Too much to ask I suppose.
(widdershins - I love that word. doesn't get near enough play)
We saw the coup-de-Gracie tonight.
Something very bad needs to happen for them to pull this one out. Mccain looked like a sad, angry rat with a sore pair of mumps.
Only one of them looked REMOTELY presidential and it wasn't the angry old gray-suited hardliner.
I feel sorry for mccain. I also think he's a first class asshole and it's what cost him the election: he drove off voters tonight. The polls are going to be very unkind tomorrow.
I'll vote; been doing it for over forty years. But once again, my vote won't count. Living in the heart of Bushland here in Indiana means the winner-take-all system will most likely give my "vote" to the very people I don't want to see in power.
Worg --
I deleted your most recent post. Steps too far over the line for me, sorry.
McCain doesn't seem to know the difference between "autistic" and "Down's Syndrome," give what he had to say last night, but I do, having a grandson with autistic tendencies and another one with Down's.
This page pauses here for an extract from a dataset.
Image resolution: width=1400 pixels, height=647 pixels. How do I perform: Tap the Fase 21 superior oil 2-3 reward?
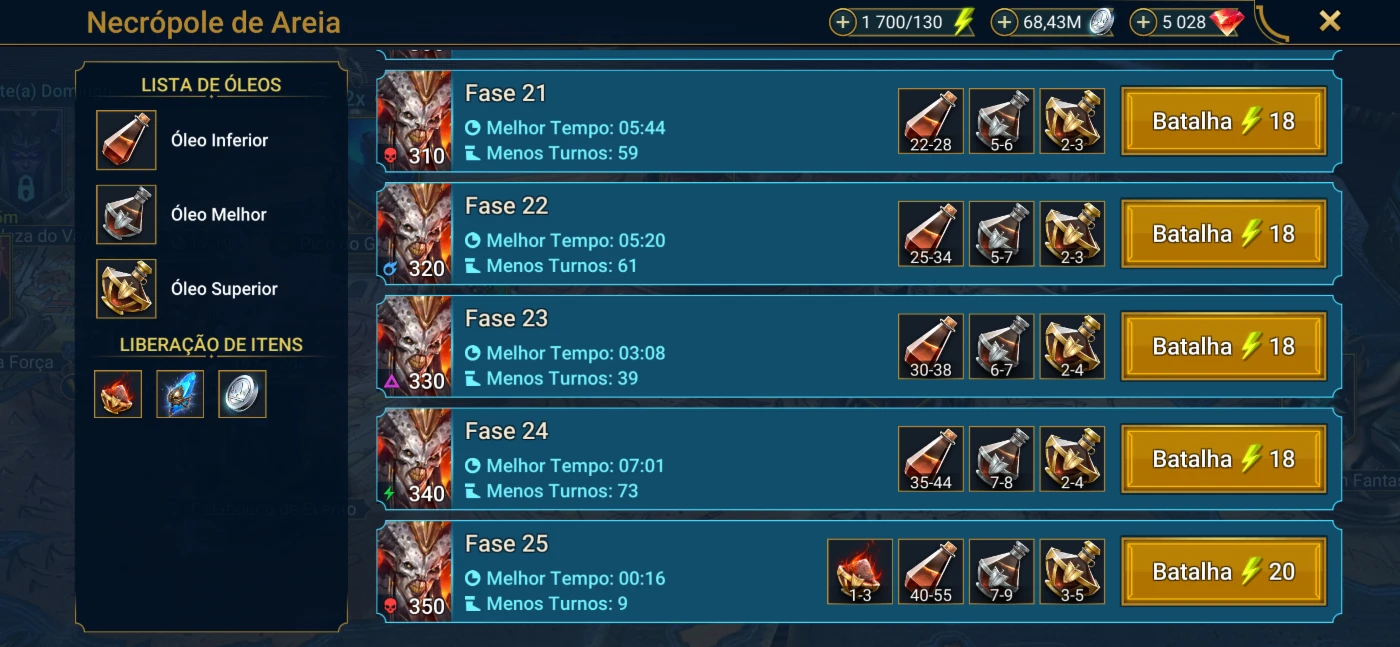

I find humor in a lot of places other folks don't, but not this arena ...
On the debate -- from a note I put up on Barnes's blog:
To use a boxing metaphor, McCain came out strong, throwing a lot of punches, but he ran out of steam after twenty or thirty minutes, and Obama won on points.
If you want the title, you have to soundly beat the champ, and that didn't happen.
CNN's poll rated it 58% Obama, 31% McCain, and when you adjust for slightly more D's than R's in the survey, the I's put Obama ahead.
In all three of the polls, taken among people who actually watched the debate, Obama's number have steadily climbed, and McCain's have either stayed the same or gone down.
Obama is three-for-three. He stayed calm and cool, and for folks who want a steady hand and a guy who doesn't get riled easily, that's a big win. McCain tried to get a dogfight going and couldn't.
(Somebody ought to point out to McCain that there is a difference between autism and Down Syndrome, too, since he apparently doesn't know there there is.)
Most of the D's are going to vote for Obama. Most of the R's for McCain. There are more D's than R's. If the two men split the I's down the middle -- at the moment Obama is ahead with I's -- then Obama wins. Simple math.